- Opening Delimiter -

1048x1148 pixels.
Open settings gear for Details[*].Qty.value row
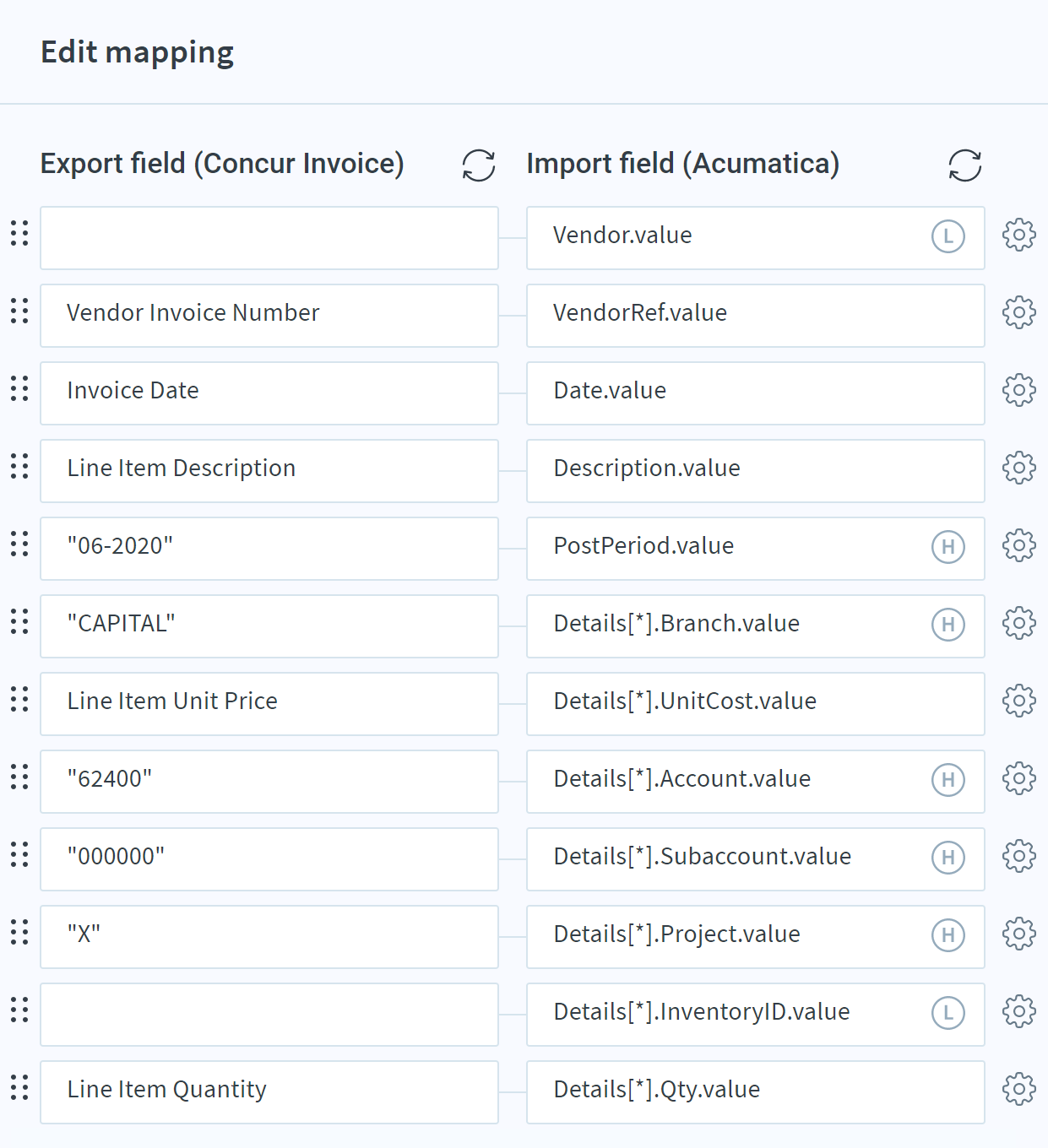click(1019, 1089)
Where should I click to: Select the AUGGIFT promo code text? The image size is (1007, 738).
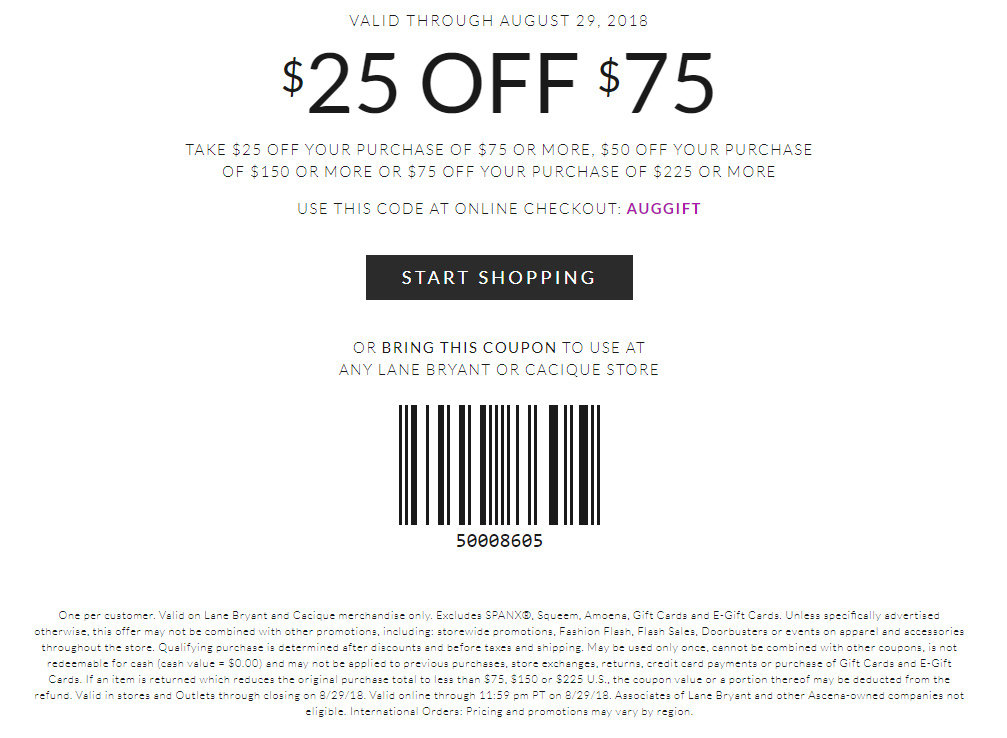coord(663,209)

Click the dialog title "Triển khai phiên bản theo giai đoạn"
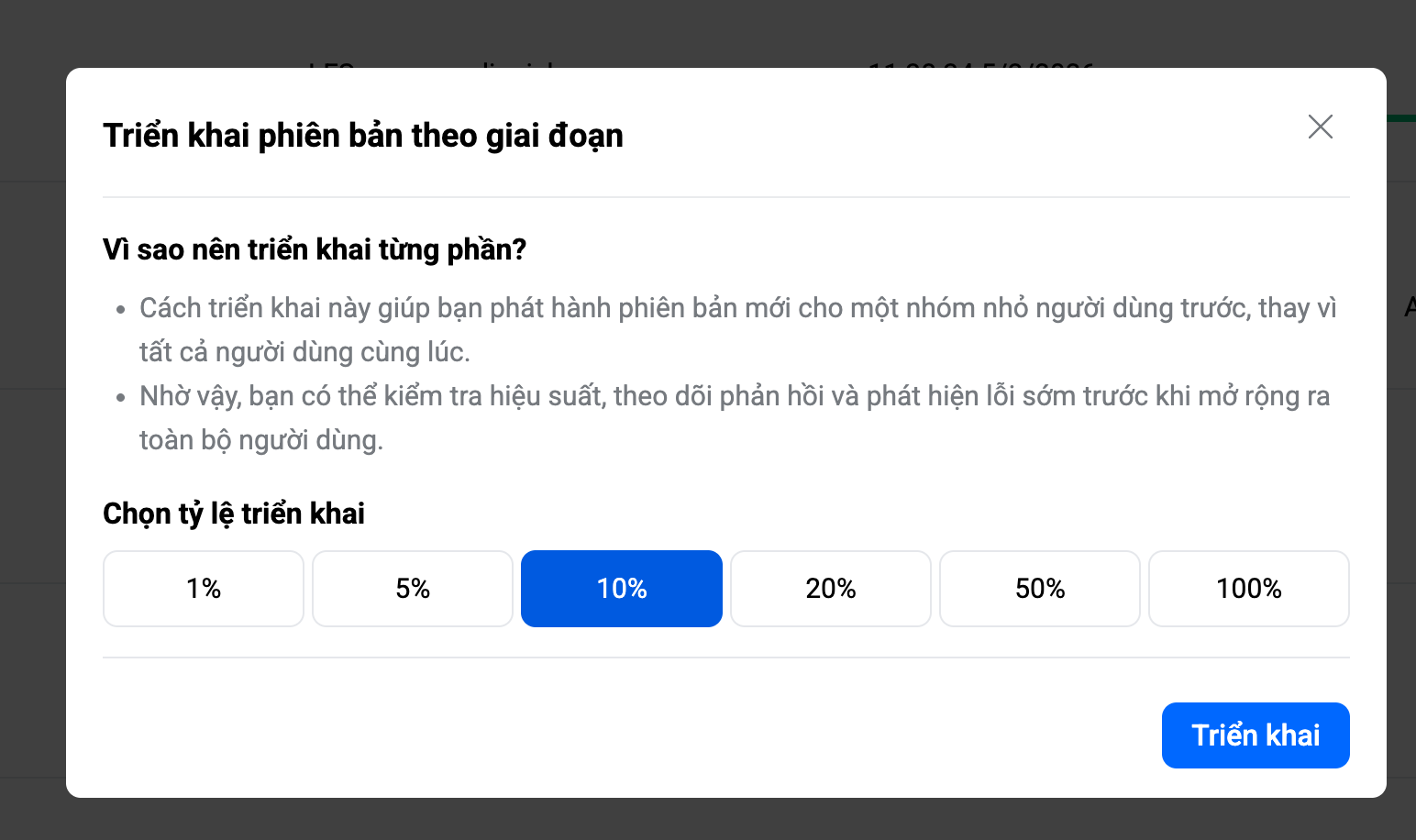[363, 136]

- Closing Delimiter -

Output all the material exactly. The pictures are to be left out.

> **Answer box**
1048x1148 pixels.
Open settings gear for Details[*].Qty.value row
click(1019, 1089)
Where should I click to: Select the AUGGIFT promo code text? The image size is (1007, 738).
coord(663,209)

Click the dialog title "Triển khai phiên bản theo giai đoạn"
[363, 136]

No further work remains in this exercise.